MA: In Phase IIb, you have 121 sites and 336 patients.
RF: Yes, they will be divided into three dose cohorts. We divide dosages into three categories: low, medium, and high. The low dose is 75 milligrams, the medium dose is 150 milligrams, and the high dose is 225 milligrams. These three doses will be given once a day for a year. For this trial, we will recruit the majority of subjects with a NASH score of F3
MA: Have you considered incorporating decentralized clinical trial models into Hepion's Phase IIb?
RF: I prefer a more conservative strategy in a more controlled setting. Because patients are frequently quite ill with liver disease, so returning to clinics is highly inconvenient. We want to ensure that our trials are as precise as possible when comparing the placebo response to the drug treatment response.
MA: At the moment, inflation is causing capital markets to tighten. Is this a challenging situation for a pharmaceutical startup?
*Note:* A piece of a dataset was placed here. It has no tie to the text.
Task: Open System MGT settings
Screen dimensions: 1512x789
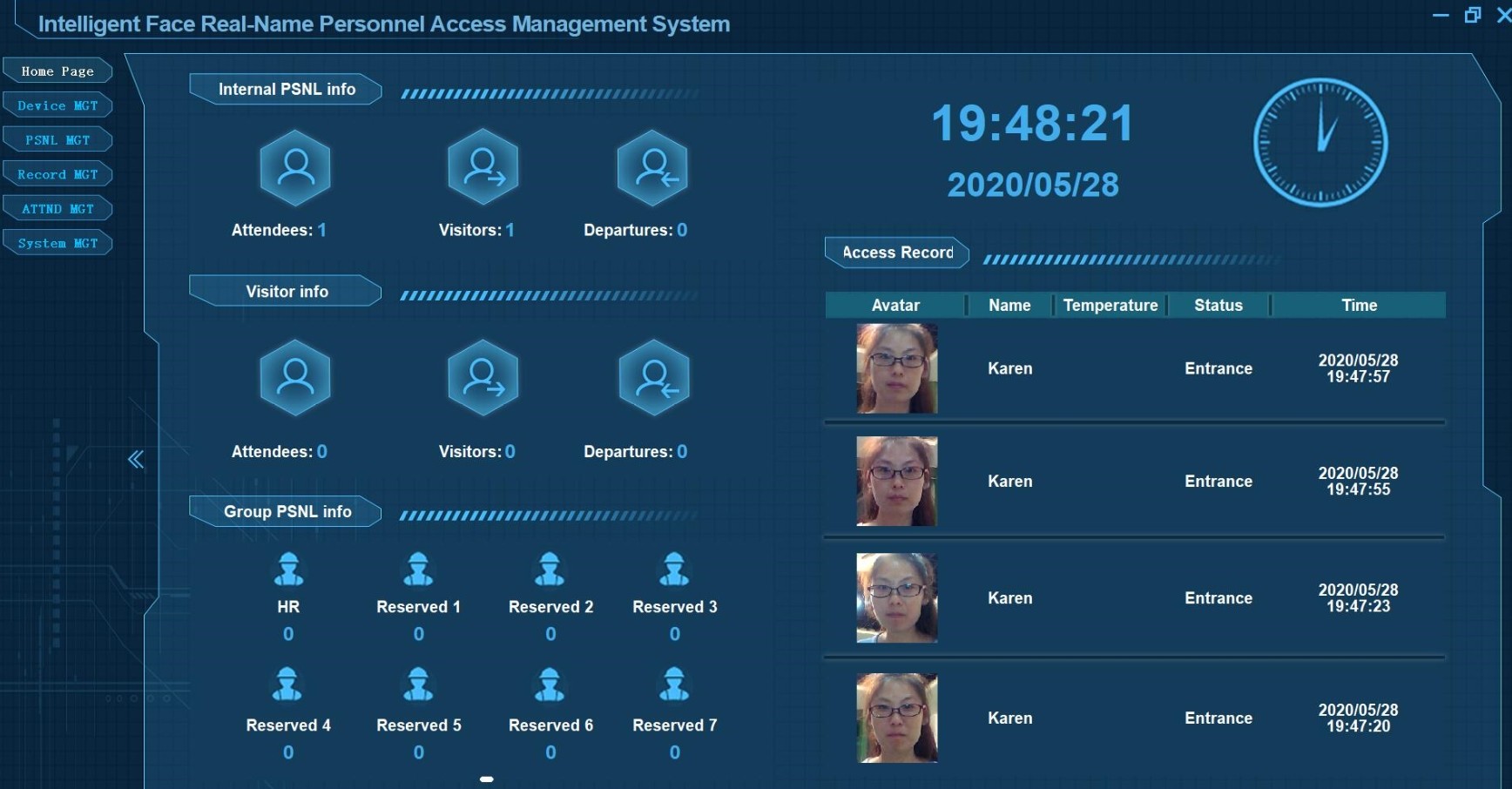Action: (57, 243)
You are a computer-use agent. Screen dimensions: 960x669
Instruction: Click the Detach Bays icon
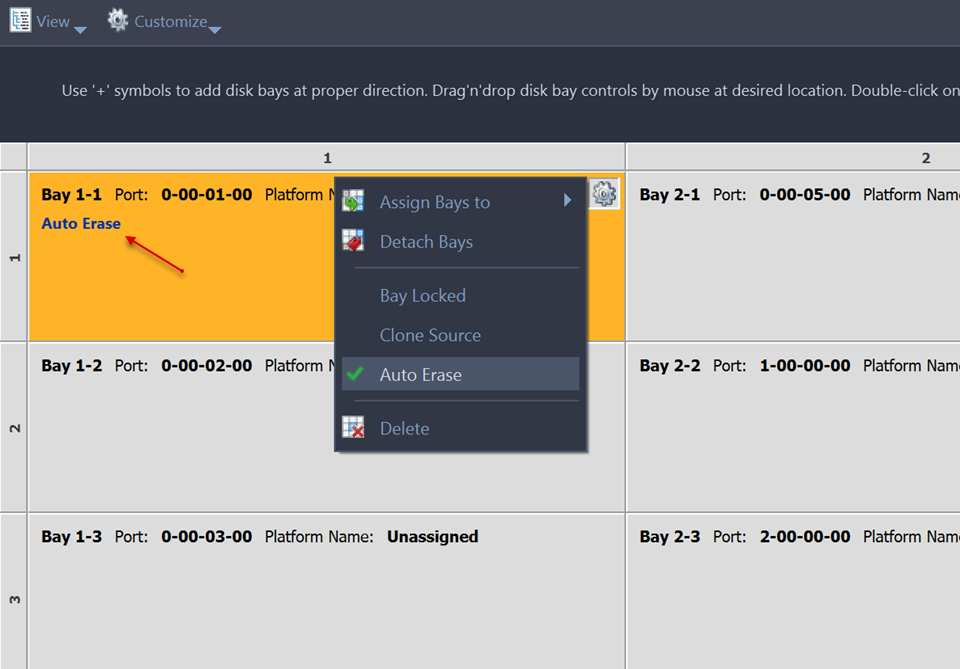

RF: Yes. It impacts access to capital, and many businesses are in limbo. At the same time, there are a lot of great deals on the market right now. This is something I've been doing for about 35 years. I've seen these cycles come and go, and I know they always come back. Fortunately, we invested during a period when the market was highly volatile—excited and eager to invest in companies like ours. Given the strength of our cash position and the tenacity of our team, we will do everything we can to be resourceful and weather the storm. Hepion is an excellent company with unique action mechanisms. We have an oral drug that directly targets or affects fibrosis. It is highly safe and well-tolerated, and the cost to produce the drug is affordable.